DATA SUPPLIED
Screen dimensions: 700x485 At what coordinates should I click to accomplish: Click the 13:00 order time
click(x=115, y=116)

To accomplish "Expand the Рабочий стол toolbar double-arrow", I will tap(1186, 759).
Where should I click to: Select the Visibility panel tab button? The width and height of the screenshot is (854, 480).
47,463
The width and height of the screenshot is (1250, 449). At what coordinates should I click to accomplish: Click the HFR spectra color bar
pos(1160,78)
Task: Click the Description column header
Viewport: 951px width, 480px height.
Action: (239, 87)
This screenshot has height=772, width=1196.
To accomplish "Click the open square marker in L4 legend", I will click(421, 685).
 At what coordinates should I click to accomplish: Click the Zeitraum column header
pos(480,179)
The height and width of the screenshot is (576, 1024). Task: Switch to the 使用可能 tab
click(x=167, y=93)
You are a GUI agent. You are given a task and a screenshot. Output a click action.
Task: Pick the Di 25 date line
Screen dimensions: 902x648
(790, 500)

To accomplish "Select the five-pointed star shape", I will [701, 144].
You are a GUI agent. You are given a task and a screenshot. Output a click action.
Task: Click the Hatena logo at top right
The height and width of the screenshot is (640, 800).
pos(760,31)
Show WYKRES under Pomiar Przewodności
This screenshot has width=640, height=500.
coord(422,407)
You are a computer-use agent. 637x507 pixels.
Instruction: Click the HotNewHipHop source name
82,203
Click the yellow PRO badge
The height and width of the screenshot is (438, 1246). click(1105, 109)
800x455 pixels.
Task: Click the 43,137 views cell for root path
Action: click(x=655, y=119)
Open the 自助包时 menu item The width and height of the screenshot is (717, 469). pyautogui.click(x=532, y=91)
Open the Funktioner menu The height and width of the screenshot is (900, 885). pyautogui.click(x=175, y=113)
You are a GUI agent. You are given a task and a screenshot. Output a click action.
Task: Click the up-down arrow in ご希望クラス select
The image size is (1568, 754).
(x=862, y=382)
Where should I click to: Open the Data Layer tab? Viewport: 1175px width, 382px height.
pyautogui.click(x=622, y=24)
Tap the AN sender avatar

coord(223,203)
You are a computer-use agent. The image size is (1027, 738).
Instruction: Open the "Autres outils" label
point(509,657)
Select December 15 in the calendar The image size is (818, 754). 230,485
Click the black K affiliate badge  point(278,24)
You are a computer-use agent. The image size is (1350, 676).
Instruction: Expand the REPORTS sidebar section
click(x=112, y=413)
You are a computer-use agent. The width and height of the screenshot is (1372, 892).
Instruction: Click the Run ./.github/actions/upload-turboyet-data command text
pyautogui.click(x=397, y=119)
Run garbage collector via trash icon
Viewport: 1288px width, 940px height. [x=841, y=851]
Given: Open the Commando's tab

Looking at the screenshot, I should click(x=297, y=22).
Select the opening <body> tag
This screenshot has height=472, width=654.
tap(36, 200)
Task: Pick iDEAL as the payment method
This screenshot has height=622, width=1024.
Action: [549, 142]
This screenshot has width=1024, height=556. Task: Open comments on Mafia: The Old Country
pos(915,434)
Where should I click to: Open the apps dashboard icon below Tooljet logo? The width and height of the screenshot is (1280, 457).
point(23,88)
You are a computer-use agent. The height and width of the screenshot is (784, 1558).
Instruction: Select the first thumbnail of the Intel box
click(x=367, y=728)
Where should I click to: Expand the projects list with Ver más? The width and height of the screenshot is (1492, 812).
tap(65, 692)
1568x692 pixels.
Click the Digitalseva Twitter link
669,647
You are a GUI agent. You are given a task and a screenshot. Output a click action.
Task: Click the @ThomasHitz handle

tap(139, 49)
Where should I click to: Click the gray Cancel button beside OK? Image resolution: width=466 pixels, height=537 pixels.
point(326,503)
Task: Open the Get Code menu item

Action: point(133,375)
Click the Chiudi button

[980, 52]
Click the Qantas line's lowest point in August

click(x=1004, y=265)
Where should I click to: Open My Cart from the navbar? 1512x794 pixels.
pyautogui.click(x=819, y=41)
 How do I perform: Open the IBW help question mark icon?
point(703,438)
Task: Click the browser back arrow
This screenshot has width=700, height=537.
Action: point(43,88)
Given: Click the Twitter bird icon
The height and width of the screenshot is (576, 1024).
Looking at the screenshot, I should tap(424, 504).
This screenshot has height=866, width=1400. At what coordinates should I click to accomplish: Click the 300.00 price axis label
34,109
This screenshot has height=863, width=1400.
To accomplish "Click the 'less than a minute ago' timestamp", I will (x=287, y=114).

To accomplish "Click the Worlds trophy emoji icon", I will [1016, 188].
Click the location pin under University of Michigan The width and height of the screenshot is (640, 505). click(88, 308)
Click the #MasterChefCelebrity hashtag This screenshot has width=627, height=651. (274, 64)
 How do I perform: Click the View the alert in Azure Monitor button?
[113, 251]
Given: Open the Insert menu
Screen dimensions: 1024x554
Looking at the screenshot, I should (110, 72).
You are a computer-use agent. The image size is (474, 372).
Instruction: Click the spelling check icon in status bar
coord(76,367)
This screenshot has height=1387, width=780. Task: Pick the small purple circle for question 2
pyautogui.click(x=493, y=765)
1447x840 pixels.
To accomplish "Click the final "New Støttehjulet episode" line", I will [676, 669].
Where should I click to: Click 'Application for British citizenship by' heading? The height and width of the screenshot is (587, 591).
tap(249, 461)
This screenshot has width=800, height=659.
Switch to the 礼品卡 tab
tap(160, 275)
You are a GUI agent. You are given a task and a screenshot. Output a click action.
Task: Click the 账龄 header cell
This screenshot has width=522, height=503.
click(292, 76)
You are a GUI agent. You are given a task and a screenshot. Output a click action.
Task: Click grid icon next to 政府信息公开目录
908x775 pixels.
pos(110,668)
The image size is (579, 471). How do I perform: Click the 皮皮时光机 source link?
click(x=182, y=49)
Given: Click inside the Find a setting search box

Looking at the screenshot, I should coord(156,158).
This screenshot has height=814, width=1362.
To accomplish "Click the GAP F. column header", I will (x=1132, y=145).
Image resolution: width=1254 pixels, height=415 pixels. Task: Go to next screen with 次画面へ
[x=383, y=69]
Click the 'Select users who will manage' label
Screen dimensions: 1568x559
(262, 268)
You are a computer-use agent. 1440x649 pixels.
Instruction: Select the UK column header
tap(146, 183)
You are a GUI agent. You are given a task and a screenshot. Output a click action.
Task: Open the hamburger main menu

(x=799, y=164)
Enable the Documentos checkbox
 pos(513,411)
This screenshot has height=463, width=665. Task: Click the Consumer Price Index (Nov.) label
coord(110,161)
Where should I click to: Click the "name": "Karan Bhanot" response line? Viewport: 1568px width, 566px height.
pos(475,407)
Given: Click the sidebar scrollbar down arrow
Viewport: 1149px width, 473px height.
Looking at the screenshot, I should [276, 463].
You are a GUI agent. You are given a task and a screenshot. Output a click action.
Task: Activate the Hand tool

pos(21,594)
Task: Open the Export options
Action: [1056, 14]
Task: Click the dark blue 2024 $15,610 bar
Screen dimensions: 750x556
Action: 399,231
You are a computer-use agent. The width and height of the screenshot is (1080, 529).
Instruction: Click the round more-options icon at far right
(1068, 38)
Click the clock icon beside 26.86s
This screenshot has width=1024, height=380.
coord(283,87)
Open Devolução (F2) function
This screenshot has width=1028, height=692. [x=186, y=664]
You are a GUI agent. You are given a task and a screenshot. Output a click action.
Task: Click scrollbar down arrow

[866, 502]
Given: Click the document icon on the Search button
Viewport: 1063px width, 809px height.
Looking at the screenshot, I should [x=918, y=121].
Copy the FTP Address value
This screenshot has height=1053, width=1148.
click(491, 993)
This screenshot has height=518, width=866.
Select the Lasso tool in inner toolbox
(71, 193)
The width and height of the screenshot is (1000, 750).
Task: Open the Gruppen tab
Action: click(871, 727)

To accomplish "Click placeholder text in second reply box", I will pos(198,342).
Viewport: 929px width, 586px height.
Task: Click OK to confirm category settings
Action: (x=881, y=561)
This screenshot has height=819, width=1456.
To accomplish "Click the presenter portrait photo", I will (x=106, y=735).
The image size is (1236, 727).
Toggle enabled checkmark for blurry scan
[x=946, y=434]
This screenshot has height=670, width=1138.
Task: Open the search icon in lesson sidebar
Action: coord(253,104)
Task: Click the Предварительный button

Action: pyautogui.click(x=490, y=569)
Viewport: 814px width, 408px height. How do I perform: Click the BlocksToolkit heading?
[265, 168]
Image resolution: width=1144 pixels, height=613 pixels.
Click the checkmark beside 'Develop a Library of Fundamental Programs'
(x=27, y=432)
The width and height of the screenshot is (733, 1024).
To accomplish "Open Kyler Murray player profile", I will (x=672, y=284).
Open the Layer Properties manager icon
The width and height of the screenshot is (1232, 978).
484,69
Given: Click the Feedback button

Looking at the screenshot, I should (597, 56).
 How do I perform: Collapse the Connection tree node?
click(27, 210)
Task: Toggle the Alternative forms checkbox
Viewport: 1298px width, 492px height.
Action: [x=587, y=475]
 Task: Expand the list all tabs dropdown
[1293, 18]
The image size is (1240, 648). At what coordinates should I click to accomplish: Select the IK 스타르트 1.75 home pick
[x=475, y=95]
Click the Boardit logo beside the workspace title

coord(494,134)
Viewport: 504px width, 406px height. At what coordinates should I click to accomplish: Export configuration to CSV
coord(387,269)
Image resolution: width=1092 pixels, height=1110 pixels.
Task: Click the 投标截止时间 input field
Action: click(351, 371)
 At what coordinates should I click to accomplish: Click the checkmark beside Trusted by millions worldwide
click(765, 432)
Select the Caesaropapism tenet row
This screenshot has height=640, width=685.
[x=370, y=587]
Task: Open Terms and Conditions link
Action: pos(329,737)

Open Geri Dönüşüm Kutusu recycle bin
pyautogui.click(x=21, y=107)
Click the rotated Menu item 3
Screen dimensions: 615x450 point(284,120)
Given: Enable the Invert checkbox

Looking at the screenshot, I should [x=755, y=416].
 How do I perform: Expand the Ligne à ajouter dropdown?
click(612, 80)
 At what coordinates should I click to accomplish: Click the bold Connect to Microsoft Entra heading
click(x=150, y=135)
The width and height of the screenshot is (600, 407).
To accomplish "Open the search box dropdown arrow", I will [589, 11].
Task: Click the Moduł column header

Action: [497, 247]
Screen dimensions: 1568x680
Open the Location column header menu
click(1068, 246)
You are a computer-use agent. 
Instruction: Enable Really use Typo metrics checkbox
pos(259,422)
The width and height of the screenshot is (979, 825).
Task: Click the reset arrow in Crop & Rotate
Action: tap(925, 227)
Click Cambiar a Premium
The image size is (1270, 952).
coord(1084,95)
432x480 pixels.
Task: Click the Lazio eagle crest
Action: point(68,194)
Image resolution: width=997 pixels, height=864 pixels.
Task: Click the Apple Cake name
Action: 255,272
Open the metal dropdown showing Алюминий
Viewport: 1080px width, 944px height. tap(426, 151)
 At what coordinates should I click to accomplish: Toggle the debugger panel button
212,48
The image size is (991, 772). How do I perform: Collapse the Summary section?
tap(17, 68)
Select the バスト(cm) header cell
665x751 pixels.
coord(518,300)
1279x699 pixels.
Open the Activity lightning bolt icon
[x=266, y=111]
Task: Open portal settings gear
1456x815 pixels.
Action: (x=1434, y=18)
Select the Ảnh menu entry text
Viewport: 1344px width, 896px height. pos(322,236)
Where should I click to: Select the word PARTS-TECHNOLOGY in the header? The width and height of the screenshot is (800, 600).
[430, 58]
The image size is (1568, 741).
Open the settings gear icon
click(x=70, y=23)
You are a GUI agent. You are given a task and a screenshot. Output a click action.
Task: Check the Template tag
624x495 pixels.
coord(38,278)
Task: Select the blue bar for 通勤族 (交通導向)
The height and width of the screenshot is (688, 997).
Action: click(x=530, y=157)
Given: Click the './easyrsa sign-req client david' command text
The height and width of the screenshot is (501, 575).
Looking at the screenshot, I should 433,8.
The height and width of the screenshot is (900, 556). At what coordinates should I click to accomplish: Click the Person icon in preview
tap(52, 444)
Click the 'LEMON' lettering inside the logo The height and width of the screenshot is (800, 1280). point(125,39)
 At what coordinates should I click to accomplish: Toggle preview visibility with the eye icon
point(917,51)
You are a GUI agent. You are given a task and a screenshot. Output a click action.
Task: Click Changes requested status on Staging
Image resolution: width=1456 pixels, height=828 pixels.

TASK REQUIREMENTS
For this exercise, please output exactly the lines above starting at the line with "Zeitraum column header" and ending at the line with "Show WYKRES under Pomiar Przewodności", ends included.

ANSWER TO THIS EXERCISE
 At what coordinates should I click to accomplish: Click the Zeitraum column header
pos(480,179)
The height and width of the screenshot is (576, 1024). Task: Switch to the 使用可能 tab
click(x=167, y=93)
You are a GUI agent. You are given a task and a screenshot. Output a click action.
Task: Pick the Di 25 date line
Screen dimensions: 902x648
(790, 500)

To accomplish "Select the five-pointed star shape", I will [701, 144].
You are a GUI agent. You are given a task and a screenshot. Output a click action.
Task: Click the Hatena logo at top right
The height and width of the screenshot is (640, 800).
pos(760,31)
Show WYKRES under Pomiar Przewodności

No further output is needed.